File Polling (Rereading)

D

Daniel Mueller

Hello Fellow Python Programmers,

I have the following problem:

i want to read the content of a file every 10 seconds. now what is the
best funktion to do that? to open the file, read it and close it
consumes a lot of CPU time. is there a better solution?

Greetings Daniel
 
D

Diez B. Roggisch

Daniel said:
Hello Fellow Python Programmers,

I have the following problem:

i want to read the content of a file every 10 seconds. now what is the
best funktion to do that? to open the file, read it and close it
consumes a lot of CPU time. is there a better solution?

No. At least not if what you really want is always the full content of the
file. If you're only interested in the content if the file has actually
changed - thats a totally different animal, and is under unix doable using
stat-calls (somewhere in the os module). I'm not sure how much that extends
to windows, but I'm pretty much confident that there is similar stuff
available.

Diez-
 
D

Daniel Mueller

Diez said:
If you're only interested in the content if the file has actually
changed - thats a totally different animal,

Good to hear! i only need the changes! do you have code examples?
and is under unix doable using
stat-calls (somewhere in the os module). I'm not sure how much that extends
to windows, but I'm pretty much confident that there is similar stuff
available.

im programming under Linux
 
D

Diez B. Roggisch

Good to hear! i only need the changes! do you have code examples?

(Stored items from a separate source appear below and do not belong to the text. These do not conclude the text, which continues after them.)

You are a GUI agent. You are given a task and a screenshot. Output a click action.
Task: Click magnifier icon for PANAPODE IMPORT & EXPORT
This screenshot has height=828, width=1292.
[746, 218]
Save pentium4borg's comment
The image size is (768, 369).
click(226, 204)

This is a misunderstanding: I didn't mean "the changes". What you can get by
calling

os.stat

is the timestamp of the last modification - so you can then skip rereading
the file if there has been no modification after the last time you read the
file.

But you _can't_ only read what has been changed in the file - there is no
such thing neither in python, nor the underlying OSses (which is the reason
for python not having such a functionality)

I suggest you tell us more about what you actually want to accomplish, then
we might be able to offer better advice.

Diez
 
O

Oliver Fromme

Daniel Mueller said:
> i want to read the content of a file every 10 seconds. now what is the
> best funktion to do that? to open the file, read it and close it
> consumes a lot of CPU time. is there a better solution?

The portable way is to stat the file (see os.stat) every
10 seconds, look at the mtime (modification time), and
if it did change, then open/read/close. This still means
polling the file, but at least stat is much more efficient
than open/read/close. If you're also interested in changes
to the metainformations of the file (permissions, owner
etc.), you also have to look at the ctime.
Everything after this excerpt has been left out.